This sprint will provide a concentrated data feed of events related to MGMWERX. On delivery, the system will allow for users to pull calendar events from our selected sources. The system will constantly pull data from select sources through a series of workers.
For new ReadME users, here's a basic cheat sheet and here's more detailed version.
Each team has identified tasks to reach completion.
Will operate a python application that load from a local config file.
- On boot, the config options will load from a static file
- On itnerval, the scraper will perform the scraping
- After all sites are scraped, the object of calendar items are passed to Core Engine
To receive the scraper work at a common interface.
To provide Object-Relational Mapping
- Detect updates
- Detect duplicate sources
Establishing a MongoDB instance. MongoDB collections: Location, Events, Source.

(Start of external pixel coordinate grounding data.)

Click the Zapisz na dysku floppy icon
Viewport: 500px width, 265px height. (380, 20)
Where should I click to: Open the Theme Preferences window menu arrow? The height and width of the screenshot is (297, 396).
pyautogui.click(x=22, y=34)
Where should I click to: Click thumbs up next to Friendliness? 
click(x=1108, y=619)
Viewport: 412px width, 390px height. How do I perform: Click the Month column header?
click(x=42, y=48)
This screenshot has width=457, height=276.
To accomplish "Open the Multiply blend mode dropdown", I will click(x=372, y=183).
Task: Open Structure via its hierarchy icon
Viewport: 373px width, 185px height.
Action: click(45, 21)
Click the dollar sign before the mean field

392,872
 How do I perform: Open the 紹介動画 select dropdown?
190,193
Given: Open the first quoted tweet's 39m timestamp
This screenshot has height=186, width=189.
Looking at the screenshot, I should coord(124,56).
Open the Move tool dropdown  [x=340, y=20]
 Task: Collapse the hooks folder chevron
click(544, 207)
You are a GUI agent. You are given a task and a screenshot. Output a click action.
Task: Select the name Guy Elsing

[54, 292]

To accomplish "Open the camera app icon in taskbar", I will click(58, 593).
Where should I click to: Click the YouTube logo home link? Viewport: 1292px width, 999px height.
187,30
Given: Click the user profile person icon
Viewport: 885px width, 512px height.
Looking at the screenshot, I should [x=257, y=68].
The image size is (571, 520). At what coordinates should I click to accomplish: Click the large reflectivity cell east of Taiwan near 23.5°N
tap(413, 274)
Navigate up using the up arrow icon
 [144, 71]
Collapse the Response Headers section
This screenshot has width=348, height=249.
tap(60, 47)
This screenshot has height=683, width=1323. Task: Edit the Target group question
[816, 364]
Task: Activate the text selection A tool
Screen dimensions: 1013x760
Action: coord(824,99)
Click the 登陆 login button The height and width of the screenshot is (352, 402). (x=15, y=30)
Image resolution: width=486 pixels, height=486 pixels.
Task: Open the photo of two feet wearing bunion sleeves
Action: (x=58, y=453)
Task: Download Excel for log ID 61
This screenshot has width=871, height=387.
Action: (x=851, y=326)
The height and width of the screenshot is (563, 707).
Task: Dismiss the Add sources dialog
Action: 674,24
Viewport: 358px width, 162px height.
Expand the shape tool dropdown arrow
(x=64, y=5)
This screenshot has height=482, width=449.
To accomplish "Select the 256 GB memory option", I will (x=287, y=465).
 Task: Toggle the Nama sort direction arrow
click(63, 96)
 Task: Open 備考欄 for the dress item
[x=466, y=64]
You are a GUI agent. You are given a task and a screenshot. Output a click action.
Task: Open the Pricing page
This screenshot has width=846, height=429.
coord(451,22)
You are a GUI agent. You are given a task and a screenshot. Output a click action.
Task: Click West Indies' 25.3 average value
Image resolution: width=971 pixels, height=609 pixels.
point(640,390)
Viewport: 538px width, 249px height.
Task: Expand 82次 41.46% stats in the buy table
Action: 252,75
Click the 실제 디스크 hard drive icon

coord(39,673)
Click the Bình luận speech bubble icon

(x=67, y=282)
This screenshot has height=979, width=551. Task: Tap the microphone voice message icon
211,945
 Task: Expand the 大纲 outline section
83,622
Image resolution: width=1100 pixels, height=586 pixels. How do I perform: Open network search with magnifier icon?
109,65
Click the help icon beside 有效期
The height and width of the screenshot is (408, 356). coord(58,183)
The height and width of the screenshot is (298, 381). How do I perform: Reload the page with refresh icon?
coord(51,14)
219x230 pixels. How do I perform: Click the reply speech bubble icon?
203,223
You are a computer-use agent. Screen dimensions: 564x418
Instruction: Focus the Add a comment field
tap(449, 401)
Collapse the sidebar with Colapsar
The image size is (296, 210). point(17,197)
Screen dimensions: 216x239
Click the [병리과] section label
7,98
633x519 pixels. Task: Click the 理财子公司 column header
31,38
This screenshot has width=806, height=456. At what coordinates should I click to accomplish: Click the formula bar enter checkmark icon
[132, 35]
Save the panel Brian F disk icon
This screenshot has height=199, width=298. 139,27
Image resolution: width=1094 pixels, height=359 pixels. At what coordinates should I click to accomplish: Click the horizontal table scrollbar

- (N) - Designates nullable
- (U) - Designates unique
Location
Column Name |
---|
location_id (U) |
name |
address |
second_line (N) |
city |
state |
zip |
Events
Column Name |
---|
id (U) |
title |
starts_at |
ends_at |
description (N) |
website_url |
timestamp |
Source
Column Name |
---|
website_url (U) |
The web host is a server that pulls from the database with known query parameters.
Any cleaning of user input/URL input should happen here.
A helloworld website experience for testing purposes.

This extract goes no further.